How to price carbon so that emissions go down and citizens don’t go crazy*

Revenue recycling - carbon pricing - clean-tech research and development
Climate and Energy

by PJ Partington and Vicky Sharpe

Our next report will explore the challenges and opportunities with different approaches to recycling revenues from carbon pricing. To better understand the trade-offs associated with each revenue recycling option, we commissioned a set of six papers authored by some of Canada’s leading policy thinkers. What are the advantages of each option? Under which conditions do they work best? Our Revenue Recycling blog series provides a glimpse into some of these difficult questions, voiced first-hand by the authors of each paper.

With provincial action barrelling ahead and renewed interest from the new federal government, the Canadian wonkosphere has recently been treated to more than its fair share of sharp analysis on climate policy and carbon pricing. One exchange illustrates an especially useful lesson for policymakers and advocates. Mark Jaccard’s case for smart regulations to complement carbon pricing, along with Brendan Haley’s thoughtful response, reminds us all that successfully delivering the transition to a low-carbon economy is about more than determining the optimal carbon price in a vacuum and pushing an “implement” button; it’s about a broad package of measures to properly align incentives to build low-carbon solutions from R&D through to deployment, taking account of real-world barriers and even— though many may reflexively gasp at the thought—political dynamics.

The scale of the challenge

There’s no question that the transformations required to meet the mid-and longer-term goals of the Paris Agreement are enormous. Investments in low-carbon research and development, demonstration and deployment (RDD&D) must grow dramatically to help deliver this change in a cost-effective way. Alongside carbon pricing and regulations, these investments are the third pillar of an effective policy package.

Businesses and citizens require the tools to respond effectively to climate policy; using revenue from carbon pricing programs to provide these tools makes intuitive sense. As Canadian governments move from setting emissions targets to delivering on them, they should consider the investment of revenue from carbon pricing programs as an integral part of their approach.

The case for low-carbon investments

The submission that Vicky Sharpe and I prepared for the Ecofiscal Commission’s upcoming report argues that, when invested in supporting low-carbon technologies, the revenue from carbon pricing programs can serve as a powerful complement to the price signal, boosting its effectiveness in reducing emissions and driving innovation. Many would also argue that these low-carbon investments, effectively and transparently delivered, can also help build engagement and support for climate policy, strengthening the political durability of the carbon price while expanding the scope of future action.
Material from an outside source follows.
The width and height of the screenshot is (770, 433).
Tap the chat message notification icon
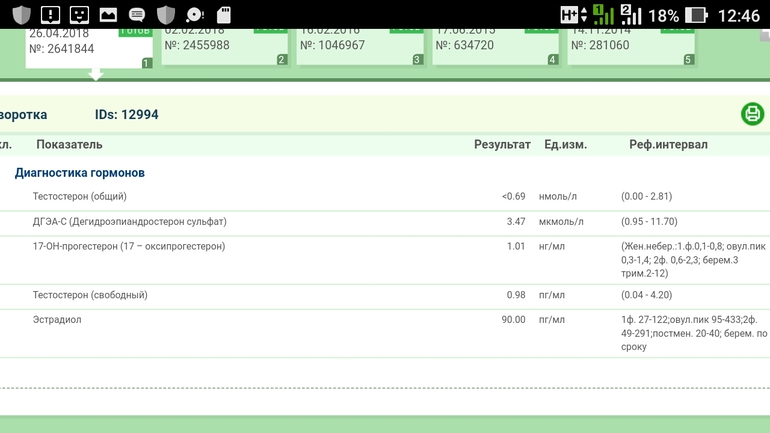point(137,15)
We explore the rationale and opportunities for making these investments across the innovation chain from early-stage research to deployment programs, and highlight how leading jurisdictions are currently making these investments. The evidence suggests that well-designed revenue recycling to climate solutions can increase innovation by addressing market failures, support additional emissions reductions and deliver co-benefits like cleaner air and local economic development. Over the longer term, these investments can support deeper and more comprehensive decarbonization by broadening the solution set and making future reductions more cost effective. Beyond environmental benefits, these investments can have significant positive effects on jobs, economic growth, productivity and competitiveness.

The importance of implementation

As strong as the case is for investing carbon pricing revenues in climate solutions, that’s not the end of the story. How these decisions are made and managed also matters. As much as well-designed programs can deliver significant benefits, poorly designed ones risk providing limited value for public funds and can erode public support for the carbon pricing program itself.

We offer six factors for jurisdictions to consider when designing an effective portfolio of low-carbon investments: the balance of outcomes they are targeting, their unique context, focus, collaboration with others, adaptability, and, lastly, transparency and governance.

California and Quebec’s recent experience managing the revenues from their cap and trade programs is instructive of some of the challenges involved. Quebec has recently moved to strengthen the management of its Green Fund, which has been criticized for its lack of transparency. California’s lawmakers and executive branch have recently had trouble agreeing on how to invest the 40% of annual proceeds that are not subject to continuous appropriations.

Like all aspects of carbon pricing, the design details are critical. Policymakers must strike a balance between robust planning and processes on the one hand and the flexibility to respond to new opportunities and course correct on the other. Investment plans should be grounded in clear principles yet designed to evolve, continually assessing results, updating programs and engaging with stakeholders. Experience shows this balance can be struck, and that investing carbon pricing revenues into creating climate solutions can build a powerful and lasting framework for driving innovation and long-term prosperity in a low-carbon economy.

* With all respect to Michael Barber


About the Authors

PJ PartingtonPJ Partington is a policy advisor who has worked in the public and non-profit sectors to advocate, design and implement effective climate change policies. He holds degrees in Environmental Policy and Political Science from the London School of Economics and UofT, and is only slightly embarrassed to think about policy for most of his waking hours. P.J. currently works at a provincial environment ministry. Any views expressed here are personal and in no way reflect government positions or thinking.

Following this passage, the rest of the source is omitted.